The problem
The answer is to be an exact copy of the lines below running from the line with "The width and height of the screenshot is (1064, 609)." down to the line with "You are a computer-use agent. The width", both ends included, and nothing more.

Information given
--------------------------------

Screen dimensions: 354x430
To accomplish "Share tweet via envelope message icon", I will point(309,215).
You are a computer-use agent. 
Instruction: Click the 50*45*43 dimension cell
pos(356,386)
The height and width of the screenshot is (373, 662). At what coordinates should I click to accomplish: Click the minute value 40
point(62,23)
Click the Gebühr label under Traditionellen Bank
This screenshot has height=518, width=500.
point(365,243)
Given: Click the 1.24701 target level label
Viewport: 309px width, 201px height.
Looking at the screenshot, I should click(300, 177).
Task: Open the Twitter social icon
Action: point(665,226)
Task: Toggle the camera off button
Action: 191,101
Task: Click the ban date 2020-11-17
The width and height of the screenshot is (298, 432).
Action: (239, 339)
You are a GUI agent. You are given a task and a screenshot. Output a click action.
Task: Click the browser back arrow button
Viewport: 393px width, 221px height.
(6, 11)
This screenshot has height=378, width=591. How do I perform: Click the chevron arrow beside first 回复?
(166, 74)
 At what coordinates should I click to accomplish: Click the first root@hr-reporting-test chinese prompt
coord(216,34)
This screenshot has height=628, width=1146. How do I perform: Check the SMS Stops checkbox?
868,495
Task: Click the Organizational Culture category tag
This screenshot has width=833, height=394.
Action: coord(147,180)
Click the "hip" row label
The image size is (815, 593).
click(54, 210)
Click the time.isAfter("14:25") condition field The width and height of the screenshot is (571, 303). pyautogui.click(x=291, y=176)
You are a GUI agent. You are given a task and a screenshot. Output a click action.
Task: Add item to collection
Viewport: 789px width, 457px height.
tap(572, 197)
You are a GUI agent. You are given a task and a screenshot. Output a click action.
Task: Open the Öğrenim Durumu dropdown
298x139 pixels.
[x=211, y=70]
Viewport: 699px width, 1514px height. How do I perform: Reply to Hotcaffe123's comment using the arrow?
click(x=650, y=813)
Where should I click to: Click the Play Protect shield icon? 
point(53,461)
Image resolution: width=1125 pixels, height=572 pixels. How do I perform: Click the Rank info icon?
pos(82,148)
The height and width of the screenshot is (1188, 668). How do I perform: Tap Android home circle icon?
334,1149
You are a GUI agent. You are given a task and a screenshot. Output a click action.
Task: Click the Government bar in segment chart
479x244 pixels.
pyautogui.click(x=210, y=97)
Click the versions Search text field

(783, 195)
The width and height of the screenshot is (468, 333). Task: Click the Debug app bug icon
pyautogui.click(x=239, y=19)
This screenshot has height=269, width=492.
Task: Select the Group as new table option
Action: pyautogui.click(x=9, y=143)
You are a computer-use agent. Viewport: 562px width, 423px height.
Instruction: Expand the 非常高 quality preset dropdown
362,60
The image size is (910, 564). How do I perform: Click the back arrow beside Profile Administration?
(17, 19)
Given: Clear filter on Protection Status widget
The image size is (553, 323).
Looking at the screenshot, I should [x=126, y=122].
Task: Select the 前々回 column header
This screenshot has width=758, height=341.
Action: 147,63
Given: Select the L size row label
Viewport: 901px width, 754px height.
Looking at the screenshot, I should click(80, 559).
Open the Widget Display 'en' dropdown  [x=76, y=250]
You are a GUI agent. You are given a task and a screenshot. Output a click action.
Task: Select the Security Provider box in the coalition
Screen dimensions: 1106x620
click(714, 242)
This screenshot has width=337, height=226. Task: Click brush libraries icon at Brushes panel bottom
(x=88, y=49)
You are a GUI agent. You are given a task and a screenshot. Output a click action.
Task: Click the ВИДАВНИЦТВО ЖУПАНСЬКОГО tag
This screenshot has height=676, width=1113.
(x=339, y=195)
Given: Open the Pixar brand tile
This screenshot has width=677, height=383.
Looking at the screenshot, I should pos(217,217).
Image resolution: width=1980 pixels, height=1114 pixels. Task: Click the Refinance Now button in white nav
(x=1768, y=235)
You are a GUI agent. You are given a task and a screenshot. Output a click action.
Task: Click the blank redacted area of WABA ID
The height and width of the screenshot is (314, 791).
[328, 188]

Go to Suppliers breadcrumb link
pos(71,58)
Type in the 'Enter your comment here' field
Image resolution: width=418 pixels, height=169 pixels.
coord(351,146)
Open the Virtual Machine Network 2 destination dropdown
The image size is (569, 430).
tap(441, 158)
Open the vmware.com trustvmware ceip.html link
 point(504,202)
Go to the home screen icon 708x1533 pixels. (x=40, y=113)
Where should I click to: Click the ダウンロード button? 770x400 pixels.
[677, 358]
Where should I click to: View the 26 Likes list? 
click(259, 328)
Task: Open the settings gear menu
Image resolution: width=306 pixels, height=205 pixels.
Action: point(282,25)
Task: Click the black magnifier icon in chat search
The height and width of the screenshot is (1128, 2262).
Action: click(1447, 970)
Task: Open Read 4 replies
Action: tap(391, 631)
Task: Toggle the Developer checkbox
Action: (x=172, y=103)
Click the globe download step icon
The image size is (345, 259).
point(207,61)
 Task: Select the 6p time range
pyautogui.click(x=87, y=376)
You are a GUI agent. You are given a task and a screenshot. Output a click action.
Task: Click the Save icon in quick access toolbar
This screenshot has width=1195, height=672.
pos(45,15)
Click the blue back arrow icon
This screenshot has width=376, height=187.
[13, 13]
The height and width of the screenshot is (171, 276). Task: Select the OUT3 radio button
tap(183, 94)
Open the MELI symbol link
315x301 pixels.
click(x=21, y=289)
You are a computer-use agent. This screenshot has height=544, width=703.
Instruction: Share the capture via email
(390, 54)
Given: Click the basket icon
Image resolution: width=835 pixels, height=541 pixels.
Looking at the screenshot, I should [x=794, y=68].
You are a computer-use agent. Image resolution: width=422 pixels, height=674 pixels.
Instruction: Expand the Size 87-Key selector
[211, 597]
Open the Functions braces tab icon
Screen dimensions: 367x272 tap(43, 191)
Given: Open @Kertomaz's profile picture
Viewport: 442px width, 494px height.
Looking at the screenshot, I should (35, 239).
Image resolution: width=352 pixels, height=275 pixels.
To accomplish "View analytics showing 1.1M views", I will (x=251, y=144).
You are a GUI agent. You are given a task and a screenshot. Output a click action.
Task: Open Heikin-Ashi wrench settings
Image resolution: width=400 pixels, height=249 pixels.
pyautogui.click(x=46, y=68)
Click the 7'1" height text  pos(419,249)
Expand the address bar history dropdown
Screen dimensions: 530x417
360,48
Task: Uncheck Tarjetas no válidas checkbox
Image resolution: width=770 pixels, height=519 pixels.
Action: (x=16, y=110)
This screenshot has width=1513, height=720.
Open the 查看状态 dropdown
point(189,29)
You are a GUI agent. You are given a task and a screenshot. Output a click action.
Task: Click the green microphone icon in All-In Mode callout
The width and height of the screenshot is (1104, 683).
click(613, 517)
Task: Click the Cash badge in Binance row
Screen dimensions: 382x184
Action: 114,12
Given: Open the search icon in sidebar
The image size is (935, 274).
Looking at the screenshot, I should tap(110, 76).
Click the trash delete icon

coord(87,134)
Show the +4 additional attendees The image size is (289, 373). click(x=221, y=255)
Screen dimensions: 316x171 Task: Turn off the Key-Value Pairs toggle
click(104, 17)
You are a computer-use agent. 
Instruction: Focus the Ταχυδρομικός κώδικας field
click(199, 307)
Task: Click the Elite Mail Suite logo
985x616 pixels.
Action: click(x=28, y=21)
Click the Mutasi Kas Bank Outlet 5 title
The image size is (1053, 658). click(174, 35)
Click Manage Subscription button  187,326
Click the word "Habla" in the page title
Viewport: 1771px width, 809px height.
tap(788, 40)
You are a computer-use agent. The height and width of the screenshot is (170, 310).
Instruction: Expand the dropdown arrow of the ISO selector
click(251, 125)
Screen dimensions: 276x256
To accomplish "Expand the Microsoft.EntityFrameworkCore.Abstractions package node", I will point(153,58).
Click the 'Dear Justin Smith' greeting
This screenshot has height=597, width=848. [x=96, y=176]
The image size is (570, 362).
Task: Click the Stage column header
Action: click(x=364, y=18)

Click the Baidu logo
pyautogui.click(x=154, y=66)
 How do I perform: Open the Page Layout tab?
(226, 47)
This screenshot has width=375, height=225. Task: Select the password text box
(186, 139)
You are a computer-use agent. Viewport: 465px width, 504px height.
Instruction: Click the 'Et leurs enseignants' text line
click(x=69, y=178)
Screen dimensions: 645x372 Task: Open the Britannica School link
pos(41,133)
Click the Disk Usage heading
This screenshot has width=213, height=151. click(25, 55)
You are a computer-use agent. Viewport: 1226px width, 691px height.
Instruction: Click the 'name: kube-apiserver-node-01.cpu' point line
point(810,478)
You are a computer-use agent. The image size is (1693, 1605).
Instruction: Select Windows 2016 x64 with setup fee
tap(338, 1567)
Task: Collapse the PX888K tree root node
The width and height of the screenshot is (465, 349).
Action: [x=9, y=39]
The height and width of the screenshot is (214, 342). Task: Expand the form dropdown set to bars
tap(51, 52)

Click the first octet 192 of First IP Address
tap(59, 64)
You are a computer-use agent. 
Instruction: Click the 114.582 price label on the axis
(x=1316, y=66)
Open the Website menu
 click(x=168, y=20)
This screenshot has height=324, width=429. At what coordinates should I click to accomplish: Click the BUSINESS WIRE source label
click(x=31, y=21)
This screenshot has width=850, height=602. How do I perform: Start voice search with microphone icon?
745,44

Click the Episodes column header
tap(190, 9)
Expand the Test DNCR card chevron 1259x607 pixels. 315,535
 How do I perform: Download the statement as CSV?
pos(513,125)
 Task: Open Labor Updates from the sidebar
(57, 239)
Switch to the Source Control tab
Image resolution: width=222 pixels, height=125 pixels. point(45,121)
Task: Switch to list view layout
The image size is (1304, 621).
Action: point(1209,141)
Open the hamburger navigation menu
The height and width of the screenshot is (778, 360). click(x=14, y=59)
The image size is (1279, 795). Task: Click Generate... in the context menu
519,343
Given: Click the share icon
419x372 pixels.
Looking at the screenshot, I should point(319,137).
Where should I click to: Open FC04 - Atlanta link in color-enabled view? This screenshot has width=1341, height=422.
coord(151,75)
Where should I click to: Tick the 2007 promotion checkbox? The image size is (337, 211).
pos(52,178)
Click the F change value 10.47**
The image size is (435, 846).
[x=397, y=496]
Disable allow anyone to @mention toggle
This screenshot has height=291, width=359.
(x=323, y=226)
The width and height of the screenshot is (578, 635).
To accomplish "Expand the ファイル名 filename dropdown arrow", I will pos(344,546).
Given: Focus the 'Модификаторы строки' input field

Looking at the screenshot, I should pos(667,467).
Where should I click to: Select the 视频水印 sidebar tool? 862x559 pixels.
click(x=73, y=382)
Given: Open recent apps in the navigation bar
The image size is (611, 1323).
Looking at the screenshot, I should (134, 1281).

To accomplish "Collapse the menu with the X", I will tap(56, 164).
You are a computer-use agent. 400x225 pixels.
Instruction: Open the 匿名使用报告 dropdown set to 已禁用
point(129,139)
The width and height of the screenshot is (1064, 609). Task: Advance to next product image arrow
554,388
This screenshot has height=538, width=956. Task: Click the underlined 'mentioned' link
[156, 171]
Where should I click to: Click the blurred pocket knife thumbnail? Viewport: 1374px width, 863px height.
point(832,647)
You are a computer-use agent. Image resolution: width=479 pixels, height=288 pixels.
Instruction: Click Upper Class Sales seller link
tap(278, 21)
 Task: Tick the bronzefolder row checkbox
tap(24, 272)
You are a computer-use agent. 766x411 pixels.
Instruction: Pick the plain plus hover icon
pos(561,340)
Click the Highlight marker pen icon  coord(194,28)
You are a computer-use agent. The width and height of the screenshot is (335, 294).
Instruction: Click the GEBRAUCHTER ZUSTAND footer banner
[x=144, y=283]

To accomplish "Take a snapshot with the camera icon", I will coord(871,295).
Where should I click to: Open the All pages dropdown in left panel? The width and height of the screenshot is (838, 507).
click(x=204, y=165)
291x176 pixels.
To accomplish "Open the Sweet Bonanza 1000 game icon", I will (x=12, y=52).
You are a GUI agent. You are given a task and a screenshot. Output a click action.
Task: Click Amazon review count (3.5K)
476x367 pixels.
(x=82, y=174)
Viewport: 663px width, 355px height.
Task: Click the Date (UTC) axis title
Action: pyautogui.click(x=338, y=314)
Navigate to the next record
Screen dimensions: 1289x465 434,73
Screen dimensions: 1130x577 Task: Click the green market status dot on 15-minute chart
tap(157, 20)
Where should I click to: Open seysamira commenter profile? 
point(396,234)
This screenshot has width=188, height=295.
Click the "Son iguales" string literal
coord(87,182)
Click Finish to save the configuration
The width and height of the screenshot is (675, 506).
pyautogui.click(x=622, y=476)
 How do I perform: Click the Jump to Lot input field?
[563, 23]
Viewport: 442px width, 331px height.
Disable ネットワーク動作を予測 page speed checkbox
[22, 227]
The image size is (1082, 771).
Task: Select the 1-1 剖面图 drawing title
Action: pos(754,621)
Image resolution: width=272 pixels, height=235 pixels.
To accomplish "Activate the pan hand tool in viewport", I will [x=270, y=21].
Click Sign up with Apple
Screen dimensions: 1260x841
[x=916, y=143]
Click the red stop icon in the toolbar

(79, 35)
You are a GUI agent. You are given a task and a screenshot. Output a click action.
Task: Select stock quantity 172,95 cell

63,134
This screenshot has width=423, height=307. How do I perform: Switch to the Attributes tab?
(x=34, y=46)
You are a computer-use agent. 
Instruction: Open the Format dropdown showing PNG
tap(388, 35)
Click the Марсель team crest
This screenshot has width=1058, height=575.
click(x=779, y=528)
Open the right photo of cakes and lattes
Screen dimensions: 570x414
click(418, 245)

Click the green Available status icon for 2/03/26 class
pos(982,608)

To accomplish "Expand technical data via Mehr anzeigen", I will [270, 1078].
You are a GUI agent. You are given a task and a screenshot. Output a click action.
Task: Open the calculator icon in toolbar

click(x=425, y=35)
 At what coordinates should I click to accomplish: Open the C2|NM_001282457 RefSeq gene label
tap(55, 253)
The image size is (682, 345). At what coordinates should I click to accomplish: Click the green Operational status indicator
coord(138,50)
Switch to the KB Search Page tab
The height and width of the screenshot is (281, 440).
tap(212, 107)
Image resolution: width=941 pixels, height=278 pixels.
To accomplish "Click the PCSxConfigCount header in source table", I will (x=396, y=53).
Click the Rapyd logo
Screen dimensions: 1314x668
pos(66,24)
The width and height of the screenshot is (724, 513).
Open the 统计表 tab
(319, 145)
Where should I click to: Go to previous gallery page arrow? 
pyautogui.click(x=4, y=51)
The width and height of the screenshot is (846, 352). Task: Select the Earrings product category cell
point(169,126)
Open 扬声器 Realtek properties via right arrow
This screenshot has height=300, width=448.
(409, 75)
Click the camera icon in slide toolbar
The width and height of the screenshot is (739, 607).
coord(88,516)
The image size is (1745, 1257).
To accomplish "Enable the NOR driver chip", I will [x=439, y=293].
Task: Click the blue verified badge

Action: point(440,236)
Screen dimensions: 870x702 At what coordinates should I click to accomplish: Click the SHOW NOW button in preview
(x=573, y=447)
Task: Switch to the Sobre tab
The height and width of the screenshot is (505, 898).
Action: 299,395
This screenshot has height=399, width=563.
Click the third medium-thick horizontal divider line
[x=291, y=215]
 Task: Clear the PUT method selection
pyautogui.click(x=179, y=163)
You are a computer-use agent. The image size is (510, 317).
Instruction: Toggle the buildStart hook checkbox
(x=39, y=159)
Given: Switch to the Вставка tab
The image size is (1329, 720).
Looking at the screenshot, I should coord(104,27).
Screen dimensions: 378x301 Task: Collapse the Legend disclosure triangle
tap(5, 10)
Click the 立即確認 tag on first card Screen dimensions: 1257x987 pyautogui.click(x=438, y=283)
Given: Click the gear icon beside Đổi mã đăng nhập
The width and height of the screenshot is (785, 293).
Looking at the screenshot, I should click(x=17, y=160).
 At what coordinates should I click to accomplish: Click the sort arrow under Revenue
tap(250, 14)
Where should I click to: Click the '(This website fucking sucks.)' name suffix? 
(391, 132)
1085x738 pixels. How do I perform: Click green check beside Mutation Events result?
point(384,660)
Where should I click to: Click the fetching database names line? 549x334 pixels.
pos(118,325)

--------------------------------

Problem solution
The width and height of the screenshot is (1064, 609). Task: Advance to next product image arrow
554,388
This screenshot has height=538, width=956. Task: Click the underlined 'mentioned' link
[156, 171]
Where should I click to: Click the blurred pocket knife thumbnail? Viewport: 1374px width, 863px height.
point(832,647)
You are a computer-use agent. Image resolution: width=479 pixels, height=288 pixels.
Instruction: Click Upper Class Sales seller link
tap(278, 21)
 Task: Tick the bronzefolder row checkbox
tap(24, 272)
You are a computer-use agent. 766x411 pixels.
Instruction: Pick the plain plus hover icon
pos(561,340)
Click the Highlight marker pen icon  coord(194,28)
You are a computer-use agent. The width and height of the screenshot is (335, 294).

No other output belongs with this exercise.